■ YOUR INSTRUCTIONS ■
Reproduce verbatim the passage of the essay below on back-to-school supplies that begins with the words containing "I was a classroom" and ends with "the school supplies.".

■ ARTICLE ■
There is something exciting about this time of year. Summer is drawing to an end, school is starting, stores are filled with back to school clothes and supplies. Oh the school supplies! They call out to me. I can’t help but take a look to see what new, colorful and unnecessary yet wonderful wares are for sale at the start of every year. I was at Target with Jaime just a few weeks ago and when I mentioned I needed to check out the school section (for my tutoring business, naturally), a groan escaped the man’s lips. I guess spending a lengthy amount of time browsing in the supply section wasn’t his idea of great time. What? Who doesn’t love school supplies?
Maybe I’m a little over the top. I remember waiting eagerly for the supply list to arrive every August and poring over it as a child. The list often gave a hint as to what the teacher might be like. Did they require binders with dividers? Were folders okay? Were you allowed to use notebooks or did you have to have loose leaf paper? I remember feeling proud and excited once I hit the age where pens made the list! I always loved going to school and it was thrilling to have fresh, new things to take along on the first day.
I was a classroom teacher for seven years before cystic fibrosis caused my health to take a turn. I left my job because I felt I needed to be away from the constraints of a full time job and especially away from the germs in the elementary setting. While I was employed by the school district I spent all but one year teaching special education in a program that involved both instructing students in my own classroom, usually for some combination of reading, writing, and math, and supporting students in their general education classrooms for content areas such as science and social studies. I loved teaching, and every year, when my former colleagues head back to work, I feel a bit wistful, and not just for the school supplies.

■ DATASET ENTRIES ■

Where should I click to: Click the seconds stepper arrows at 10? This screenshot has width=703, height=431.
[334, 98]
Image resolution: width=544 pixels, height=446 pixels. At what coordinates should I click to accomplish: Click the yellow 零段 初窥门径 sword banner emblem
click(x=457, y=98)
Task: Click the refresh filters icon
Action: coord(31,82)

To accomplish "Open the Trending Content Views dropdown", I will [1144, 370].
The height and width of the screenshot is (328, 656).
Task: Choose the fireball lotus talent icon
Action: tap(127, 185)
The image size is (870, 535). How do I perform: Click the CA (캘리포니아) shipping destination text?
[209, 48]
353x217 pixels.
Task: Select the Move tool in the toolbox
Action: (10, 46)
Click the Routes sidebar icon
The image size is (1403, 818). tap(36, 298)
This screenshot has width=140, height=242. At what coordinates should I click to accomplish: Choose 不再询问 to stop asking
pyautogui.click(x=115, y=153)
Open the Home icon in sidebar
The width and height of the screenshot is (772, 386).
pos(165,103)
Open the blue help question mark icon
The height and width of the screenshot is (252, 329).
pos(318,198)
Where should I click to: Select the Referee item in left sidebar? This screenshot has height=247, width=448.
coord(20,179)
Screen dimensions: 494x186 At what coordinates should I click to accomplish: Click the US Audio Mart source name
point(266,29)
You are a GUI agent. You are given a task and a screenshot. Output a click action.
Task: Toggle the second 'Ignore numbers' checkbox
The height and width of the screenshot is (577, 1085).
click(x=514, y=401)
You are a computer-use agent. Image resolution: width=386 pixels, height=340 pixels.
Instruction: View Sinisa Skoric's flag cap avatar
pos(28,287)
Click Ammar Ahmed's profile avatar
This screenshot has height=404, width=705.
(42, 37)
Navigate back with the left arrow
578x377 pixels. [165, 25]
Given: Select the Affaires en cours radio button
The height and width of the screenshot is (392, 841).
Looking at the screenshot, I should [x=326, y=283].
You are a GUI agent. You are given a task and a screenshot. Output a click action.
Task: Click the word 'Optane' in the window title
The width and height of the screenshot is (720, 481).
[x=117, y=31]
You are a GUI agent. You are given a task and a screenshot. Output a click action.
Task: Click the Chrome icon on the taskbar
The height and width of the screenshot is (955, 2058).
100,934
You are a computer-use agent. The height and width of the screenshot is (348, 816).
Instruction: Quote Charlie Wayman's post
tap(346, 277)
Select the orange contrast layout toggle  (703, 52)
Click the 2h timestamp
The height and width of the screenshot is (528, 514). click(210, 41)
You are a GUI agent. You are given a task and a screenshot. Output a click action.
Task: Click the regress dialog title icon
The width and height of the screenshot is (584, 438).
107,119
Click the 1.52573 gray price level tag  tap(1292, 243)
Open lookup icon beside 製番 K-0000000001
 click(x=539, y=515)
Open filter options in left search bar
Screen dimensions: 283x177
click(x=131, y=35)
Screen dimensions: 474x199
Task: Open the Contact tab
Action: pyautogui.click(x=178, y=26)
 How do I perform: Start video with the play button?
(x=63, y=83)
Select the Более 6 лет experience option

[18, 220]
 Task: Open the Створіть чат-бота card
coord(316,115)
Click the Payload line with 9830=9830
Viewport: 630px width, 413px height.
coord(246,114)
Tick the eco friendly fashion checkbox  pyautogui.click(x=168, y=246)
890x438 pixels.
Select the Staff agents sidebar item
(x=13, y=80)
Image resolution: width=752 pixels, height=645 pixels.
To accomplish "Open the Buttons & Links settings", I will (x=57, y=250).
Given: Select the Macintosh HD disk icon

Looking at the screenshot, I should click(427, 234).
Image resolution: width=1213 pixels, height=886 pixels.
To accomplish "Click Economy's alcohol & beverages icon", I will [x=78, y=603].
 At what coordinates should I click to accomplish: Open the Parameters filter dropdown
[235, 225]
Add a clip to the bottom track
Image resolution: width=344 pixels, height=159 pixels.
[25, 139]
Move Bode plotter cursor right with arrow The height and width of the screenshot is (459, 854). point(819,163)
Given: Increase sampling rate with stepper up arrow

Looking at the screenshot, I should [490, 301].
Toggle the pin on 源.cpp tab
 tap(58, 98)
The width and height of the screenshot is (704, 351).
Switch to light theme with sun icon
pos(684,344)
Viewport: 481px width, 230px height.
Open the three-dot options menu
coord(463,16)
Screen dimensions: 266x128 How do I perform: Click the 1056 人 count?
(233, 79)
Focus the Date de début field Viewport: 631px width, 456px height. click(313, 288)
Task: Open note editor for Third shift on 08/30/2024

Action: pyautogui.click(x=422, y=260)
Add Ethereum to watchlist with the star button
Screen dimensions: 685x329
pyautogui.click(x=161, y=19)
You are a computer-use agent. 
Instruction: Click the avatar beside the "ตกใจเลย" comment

■ CORRECT RESULT ■
I was a classroom teacher for seven years before cystic fibrosis caused my health to take a turn. I left my job because I felt I needed to be away from the constraints of a full time job and especially away from the germs in the elementary setting. While I was employed by the school district I spent all but one year teaching special education in a program that involved both instructing students in my own classroom, usually for some combination of reading, writing, and math, and supporting students in their general education classrooms for content areas such as science and social studies. I loved teaching, and every year, when my former colleagues head back to work, I feel a bit wistful, and not just for the school supplies.